Tom Hennessy is heartbroken, too. Of course he is! He was the paper’s daily columnist for nearly 30 years. Three months since semi-retiring due to a mild stroke, he’s still the Press-Telegram’s most-recognizable face, its most-constant voice. It’s not going too far to call Tom Hennessy “Mr. Press-Telegram.” Hell, during his farewell in December lots of people were calling him “Mr. Long Beach.”

So the melodramatic words that Hennessy wrote to begin his Sunday after-the-massacre column were no surprise. Read them, and weep: “This is about a magic place that may be on the brink of losing its magic; a place whose memory may become as remote as the sands of Carthage.”

Hennessy’s next sentence was no surprise, either, but that didn’t make it any less sad. Read it — and break down completely: “This is about Wrigley Field, home of the hapless Chicago Cubs.”

That’s right, two mornings after Long Beach lost the Press-Telegram — a community asset and pillar of local journalism for more than a century — the most-prominent voice in Long Beach journalism wrote a column bemoaning the fact that Wrigley Field — a baseball diamond in Chicago — may be selling its name to a corporate sponsor.

Amazingly, it gets sadder. Here’s Hennessy’s next paragraph:

“What does any of that have to do with Long Beach? Well, strange as it may seem, there are Cub fans right here in town. Two, maybe even three of them. One is the P-T’s executive editor, Rich Archbold. His baseball joys and sorrows, mostly sorrows, fluctuate endlessly with the fortunes of the city and team he left several decades and 2,000 miles ago. This is a tough time for Archbold, for all Cubbie stalwarts.”

A tough time for Rich Archbold. Really? Archbold wasn’t among Friday’s body count, which killed off a significant portion of the already-skeletal Press-Telegram staff, including publisher Dave Kuta and managing editor John Futch, along with nine designers and copy editors, a photographer, a web editor and two reporters who resigned. Archbold gets to keep his job as executive editor of the Press-Telegram — gets to keep the paycheck, anyway, even if he’s just a puffed-up title at a name-alone newspaper.

Archbold is doing what he’s always done — what all henchmen do — which is to survive by implementing the wishes of the powers that be, however odious those wishes may be and whoever’s throat must be cut or back must be stabbed to do it. Archbold’s tenure at the Press-Telegram — three decades as managing editor, editor-in-chief and executive editor — corresponds with the steady demise of the paper, and that’s not a coincidence. If his conscience occasionally bothers him … well, maybe that’s the “tough time” that Hennessy says he’s going through — beyond the little worry about Wrigley Field, that is.

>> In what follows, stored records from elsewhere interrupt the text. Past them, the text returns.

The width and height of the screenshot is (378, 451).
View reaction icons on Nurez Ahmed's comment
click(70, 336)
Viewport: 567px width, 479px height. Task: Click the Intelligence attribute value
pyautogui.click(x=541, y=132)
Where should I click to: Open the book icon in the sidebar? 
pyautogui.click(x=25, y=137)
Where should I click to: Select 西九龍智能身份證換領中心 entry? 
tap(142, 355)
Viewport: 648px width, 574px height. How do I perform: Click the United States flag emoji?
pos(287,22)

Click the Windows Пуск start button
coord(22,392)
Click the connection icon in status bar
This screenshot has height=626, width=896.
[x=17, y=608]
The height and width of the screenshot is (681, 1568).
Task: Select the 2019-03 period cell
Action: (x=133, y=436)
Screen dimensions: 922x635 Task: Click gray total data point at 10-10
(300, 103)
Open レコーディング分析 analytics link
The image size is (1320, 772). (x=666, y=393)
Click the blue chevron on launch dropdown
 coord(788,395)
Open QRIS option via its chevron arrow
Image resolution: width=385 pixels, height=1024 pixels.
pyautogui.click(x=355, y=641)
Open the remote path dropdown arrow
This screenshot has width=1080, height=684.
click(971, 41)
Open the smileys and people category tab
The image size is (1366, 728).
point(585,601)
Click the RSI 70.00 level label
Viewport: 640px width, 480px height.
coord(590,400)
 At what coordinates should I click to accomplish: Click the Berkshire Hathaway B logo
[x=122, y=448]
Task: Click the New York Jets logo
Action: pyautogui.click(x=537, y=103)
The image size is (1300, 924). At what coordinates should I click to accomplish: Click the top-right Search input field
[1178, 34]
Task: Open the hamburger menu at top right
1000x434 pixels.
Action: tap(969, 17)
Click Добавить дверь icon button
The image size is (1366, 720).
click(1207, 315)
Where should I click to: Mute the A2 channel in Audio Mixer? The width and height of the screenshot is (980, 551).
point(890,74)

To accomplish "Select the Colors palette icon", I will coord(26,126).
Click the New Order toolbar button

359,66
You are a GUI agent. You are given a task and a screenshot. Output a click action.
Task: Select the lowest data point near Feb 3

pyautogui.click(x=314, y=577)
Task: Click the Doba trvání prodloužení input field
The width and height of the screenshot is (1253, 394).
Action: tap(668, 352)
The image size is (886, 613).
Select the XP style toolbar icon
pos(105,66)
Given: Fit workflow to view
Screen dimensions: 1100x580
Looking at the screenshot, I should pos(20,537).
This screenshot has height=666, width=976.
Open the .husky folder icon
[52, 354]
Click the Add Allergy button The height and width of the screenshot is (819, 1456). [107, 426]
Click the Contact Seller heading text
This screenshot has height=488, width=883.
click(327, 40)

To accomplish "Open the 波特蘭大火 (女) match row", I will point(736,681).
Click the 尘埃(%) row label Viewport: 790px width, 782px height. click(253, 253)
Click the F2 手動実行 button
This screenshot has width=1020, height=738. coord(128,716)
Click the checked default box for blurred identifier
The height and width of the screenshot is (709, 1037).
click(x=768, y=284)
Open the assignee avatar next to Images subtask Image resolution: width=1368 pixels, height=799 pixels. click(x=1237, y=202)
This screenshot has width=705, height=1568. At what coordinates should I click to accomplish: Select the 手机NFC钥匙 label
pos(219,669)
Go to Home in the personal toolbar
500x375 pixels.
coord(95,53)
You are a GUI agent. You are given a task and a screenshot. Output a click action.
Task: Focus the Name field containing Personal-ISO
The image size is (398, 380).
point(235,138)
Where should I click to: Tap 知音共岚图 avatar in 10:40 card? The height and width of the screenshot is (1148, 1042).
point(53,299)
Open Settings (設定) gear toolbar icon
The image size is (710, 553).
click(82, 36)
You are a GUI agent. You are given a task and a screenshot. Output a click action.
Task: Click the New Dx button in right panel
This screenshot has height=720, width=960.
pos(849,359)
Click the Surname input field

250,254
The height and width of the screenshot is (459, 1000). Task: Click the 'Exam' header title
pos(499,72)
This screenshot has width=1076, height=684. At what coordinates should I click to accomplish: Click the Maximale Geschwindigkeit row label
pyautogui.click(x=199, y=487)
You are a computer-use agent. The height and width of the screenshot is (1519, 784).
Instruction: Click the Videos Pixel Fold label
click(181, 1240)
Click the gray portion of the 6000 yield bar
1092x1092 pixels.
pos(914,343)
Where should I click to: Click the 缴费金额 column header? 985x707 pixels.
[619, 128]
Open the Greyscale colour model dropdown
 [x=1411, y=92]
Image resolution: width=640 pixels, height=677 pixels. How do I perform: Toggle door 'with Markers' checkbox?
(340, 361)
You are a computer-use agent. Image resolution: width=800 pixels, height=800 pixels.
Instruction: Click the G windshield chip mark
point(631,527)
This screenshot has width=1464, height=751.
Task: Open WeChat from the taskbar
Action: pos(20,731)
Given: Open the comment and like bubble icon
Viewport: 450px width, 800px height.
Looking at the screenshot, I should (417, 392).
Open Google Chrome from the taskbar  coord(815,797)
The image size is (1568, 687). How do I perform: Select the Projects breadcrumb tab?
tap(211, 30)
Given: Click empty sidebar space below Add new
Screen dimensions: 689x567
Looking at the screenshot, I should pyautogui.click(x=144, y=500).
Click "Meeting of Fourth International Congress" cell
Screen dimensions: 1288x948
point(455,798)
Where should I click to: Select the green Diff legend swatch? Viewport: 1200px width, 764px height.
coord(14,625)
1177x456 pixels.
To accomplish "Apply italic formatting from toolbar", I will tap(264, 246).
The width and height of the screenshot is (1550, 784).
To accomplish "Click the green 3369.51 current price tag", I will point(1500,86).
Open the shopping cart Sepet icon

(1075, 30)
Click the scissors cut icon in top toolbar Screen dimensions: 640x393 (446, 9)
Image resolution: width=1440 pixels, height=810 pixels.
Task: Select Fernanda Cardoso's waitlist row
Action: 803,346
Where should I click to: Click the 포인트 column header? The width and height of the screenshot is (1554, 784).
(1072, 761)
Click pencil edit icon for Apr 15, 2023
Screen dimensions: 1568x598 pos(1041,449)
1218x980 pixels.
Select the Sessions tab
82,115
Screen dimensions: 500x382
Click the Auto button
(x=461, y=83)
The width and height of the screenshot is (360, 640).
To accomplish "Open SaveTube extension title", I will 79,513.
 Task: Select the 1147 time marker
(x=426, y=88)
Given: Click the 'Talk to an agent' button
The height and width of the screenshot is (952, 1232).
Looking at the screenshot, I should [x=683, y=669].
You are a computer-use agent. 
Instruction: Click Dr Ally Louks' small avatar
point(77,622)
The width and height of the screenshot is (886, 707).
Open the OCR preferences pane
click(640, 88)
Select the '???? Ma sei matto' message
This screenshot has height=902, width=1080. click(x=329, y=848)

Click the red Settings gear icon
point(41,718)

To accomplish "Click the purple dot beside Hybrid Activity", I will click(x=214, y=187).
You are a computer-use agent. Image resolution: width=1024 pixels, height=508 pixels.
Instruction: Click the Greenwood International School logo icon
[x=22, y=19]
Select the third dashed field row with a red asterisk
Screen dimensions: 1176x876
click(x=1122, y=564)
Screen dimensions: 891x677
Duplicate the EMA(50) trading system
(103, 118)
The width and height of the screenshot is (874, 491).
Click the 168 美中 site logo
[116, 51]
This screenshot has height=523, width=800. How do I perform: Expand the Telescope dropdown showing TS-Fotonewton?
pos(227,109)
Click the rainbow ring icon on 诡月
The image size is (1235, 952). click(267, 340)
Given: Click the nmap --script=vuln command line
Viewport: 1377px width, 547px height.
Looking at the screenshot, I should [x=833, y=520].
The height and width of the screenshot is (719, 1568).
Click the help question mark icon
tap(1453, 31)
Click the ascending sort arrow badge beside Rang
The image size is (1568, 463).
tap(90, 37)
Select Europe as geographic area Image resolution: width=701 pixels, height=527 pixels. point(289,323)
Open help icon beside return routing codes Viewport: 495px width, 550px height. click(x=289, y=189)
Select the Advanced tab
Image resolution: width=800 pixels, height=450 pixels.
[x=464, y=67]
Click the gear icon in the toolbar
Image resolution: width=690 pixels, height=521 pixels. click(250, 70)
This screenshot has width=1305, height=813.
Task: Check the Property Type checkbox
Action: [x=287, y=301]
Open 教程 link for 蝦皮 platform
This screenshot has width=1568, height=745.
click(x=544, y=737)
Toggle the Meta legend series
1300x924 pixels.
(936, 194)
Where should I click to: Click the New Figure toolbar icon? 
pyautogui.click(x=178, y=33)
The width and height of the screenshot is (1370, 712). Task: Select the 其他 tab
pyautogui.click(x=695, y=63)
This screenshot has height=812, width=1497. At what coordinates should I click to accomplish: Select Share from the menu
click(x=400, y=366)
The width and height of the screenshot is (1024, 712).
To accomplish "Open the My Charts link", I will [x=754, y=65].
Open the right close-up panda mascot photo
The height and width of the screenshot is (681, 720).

When Hennessy took his semi-retirement in December, I took some criticism for interrupting everybody’s endless accolades to point out how he had abdicated the responsibilities that accompany his position as the most-prominent journalist in Long Beach. I criticized Hennessy’s long record of failure to alert his many thousands of readers that the Press-Telegram was sliding toward oblivion as its corporate owners chopped away at coverage and bled away its profits. I asserted that Hennessy had ducked his obligations — to his profession, to his colleagues, to his readers and ultimately to Long Beach. I alleged that this cowardice was a conscious decision made so that, like Archbold, he could stay in the good graces of his ruthless corporate bosses.

Today, Hennessy validated all of those points. Heartbreaking, isn’t it?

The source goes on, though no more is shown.